*Task goal:* Once you have read the entries below, write them all out again exactly.

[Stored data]
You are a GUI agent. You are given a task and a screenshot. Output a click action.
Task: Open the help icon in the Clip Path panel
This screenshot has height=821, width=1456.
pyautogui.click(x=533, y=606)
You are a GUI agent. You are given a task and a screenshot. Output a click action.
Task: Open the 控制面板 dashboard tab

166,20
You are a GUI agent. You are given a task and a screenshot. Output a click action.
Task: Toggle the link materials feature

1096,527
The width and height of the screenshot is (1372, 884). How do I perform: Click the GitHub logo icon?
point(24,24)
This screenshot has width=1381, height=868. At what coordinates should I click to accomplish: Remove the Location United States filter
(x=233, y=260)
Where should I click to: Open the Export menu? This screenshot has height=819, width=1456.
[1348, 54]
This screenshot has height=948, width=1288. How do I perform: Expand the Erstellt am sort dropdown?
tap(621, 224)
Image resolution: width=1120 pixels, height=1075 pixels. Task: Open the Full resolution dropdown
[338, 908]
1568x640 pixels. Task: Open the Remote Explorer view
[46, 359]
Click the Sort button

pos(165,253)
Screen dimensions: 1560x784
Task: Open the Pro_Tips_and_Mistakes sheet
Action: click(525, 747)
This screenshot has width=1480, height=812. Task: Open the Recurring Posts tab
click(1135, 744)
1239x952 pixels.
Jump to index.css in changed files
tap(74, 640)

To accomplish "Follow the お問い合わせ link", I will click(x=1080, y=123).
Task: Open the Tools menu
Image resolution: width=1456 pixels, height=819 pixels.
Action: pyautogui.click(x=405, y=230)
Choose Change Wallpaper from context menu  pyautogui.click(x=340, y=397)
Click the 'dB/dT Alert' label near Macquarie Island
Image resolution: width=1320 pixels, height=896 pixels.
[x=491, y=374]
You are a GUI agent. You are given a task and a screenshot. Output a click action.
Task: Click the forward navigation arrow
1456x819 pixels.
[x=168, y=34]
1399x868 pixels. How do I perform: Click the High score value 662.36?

*Your response:*
You are a GUI agent. You are given a task and a screenshot. Output a click action.
Task: Open the help icon in the Clip Path panel
This screenshot has height=821, width=1456.
pyautogui.click(x=533, y=606)
You are a GUI agent. You are given a task and a screenshot. Output a click action.
Task: Open the 控制面板 dashboard tab

166,20
You are a GUI agent. You are given a task and a screenshot. Output a click action.
Task: Toggle the link materials feature

1096,527
The width and height of the screenshot is (1372, 884). How do I perform: Click the GitHub logo icon?
point(24,24)
This screenshot has width=1381, height=868. At what coordinates should I click to accomplish: Remove the Location United States filter
(x=233, y=260)
Where should I click to: Open the Export menu? This screenshot has height=819, width=1456.
[1348, 54]
This screenshot has height=948, width=1288. How do I perform: Expand the Erstellt am sort dropdown?
tap(621, 224)
Image resolution: width=1120 pixels, height=1075 pixels. Task: Open the Full resolution dropdown
[338, 908]
1568x640 pixels. Task: Open the Remote Explorer view
[46, 359]
Click the Sort button

pos(165,253)
Screen dimensions: 1560x784
Task: Open the Pro_Tips_and_Mistakes sheet
Action: click(525, 747)
This screenshot has width=1480, height=812. Task: Open the Recurring Posts tab
click(1135, 744)
1239x952 pixels.
Jump to index.css in changed files
tap(74, 640)

To accomplish "Follow the お問い合わせ link", I will click(x=1080, y=123).
Task: Open the Tools menu
Image resolution: width=1456 pixels, height=819 pixels.
Action: pyautogui.click(x=405, y=230)
Choose Change Wallpaper from context menu  pyautogui.click(x=340, y=397)
Click the 'dB/dT Alert' label near Macquarie Island
Image resolution: width=1320 pixels, height=896 pixels.
[x=491, y=374]
You are a GUI agent. You are given a task and a screenshot. Output a click action.
Task: Click the forward navigation arrow
1456x819 pixels.
[x=168, y=34]
1399x868 pixels. How do I perform: Click the High score value 662.36?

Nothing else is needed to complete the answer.